On Mar 17, 6:06 pm, Flash Gordon <s...@xxxxxxxxxxxxxxxxxx> wrote:
ani...@xxxxxxxxx wrote, On 17/03/07 19:29:



On Mar 17, 10:25 pm, "william" <william.m...@xxxxxxxxx> wrote:
On Mar 17, 1:22 pm, "william" <william.m...@xxxxxxxxx> wrote:

below is a short piece of code I wrote to testify my understanding of
char *, and array.
#include <stdio.h>
int main()
{
char *str=NULL;
char x[]="today is good!";
printf("%s", str);
str=strtok(x," ");
if (str=="today") //<==here is line that confuses me
printf("they equals!\n");
return 0;
}
I printed "str" first, and the console displayed "today". However,
when I try to comapare 'str' with "today", the condition failed!
Exactly speaking, I know that 'str' is a 4 byte pointer of char type,
so it is not equal to a string. But even in the gdb, I used 'p str',
it printed "today".
So, my question is how do we compare arrays and char *(I found that it
is so commonly used as string)?
one more question: is it true that we have to initialize a char * or
points it to somewhere in memory, or to malloc memory to it before we
can use it?
Because I got segfault several times arising from this problem too.
Thank you for your reply in advance!
Ji
By the way, gcc also reported:
warning: assignment makes pointer from integer without a cast
on the line: str=strtok(x," ");
where I think the type is compatible :-(

Why does it print "today" ? :
char * str means ..u know ..: " that 'str' is a 4 byte pointer
of char type"

No it does not. It means str is a pointer to char, there is nothing to
suggest how large the pointer is.

Also, please don't use contractions like u and ur, it makes reading your
post difficult, and more people read each post that write it.
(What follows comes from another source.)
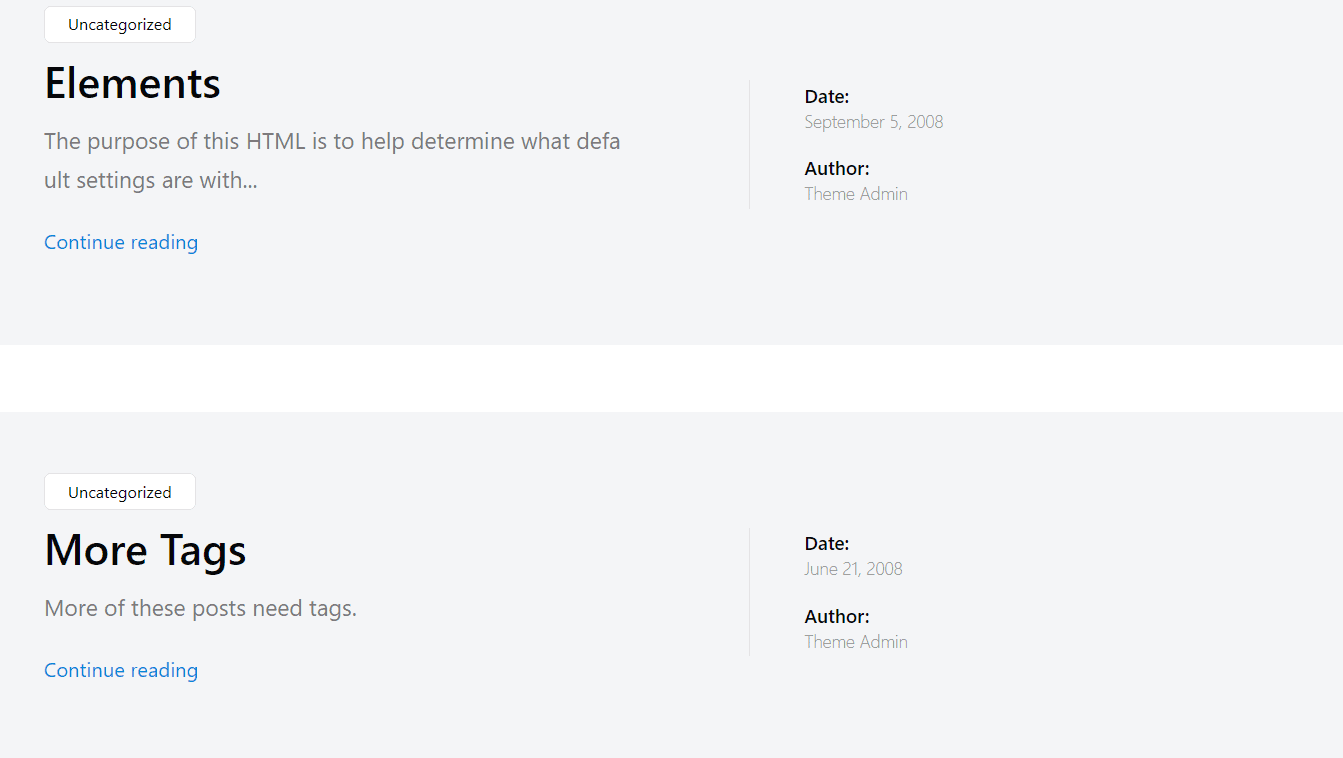Open Theme Admin author of Elements post
The height and width of the screenshot is (758, 1343).
tap(856, 194)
But what ur program does is it makes a pointer variable, to which u
havn't given any memory address..so if u try to access the memory
location pointed to by ur pointer ,it will access some random
memory .. Here itz the place were u hav stored the array "today " ..If
it accesses some memory location outside the limits alloted for ur
program ,ur OS will hook it by saying 'segfault'..

Or it might not. It could do anything.

How can u compare arrays ? :
Can't u use 'strcmp': in string.h ... U 'll need to compare
each character seperately to compare two arrays...
Is it necessary to initialize ? :
Yes ... 'char * ' is just a pointer ..It has to point somewhere
before u could access content from it..
Wat's the error in str=strtok(x," ") ? :
Special to gcc...

No it is not.

> In gcc u won't be able to change a char []

Complete rubbish. A char array is modifiable unless declared as const,
string literals are a completely different matter (you are not allowed
to modify them) but since the OP did NOT try to modify a string literal
they are not relevant.

declared unless u use --enable options as argument to gcc ...Moreover
itz a warning leave it ...(I think so ..but to err is human)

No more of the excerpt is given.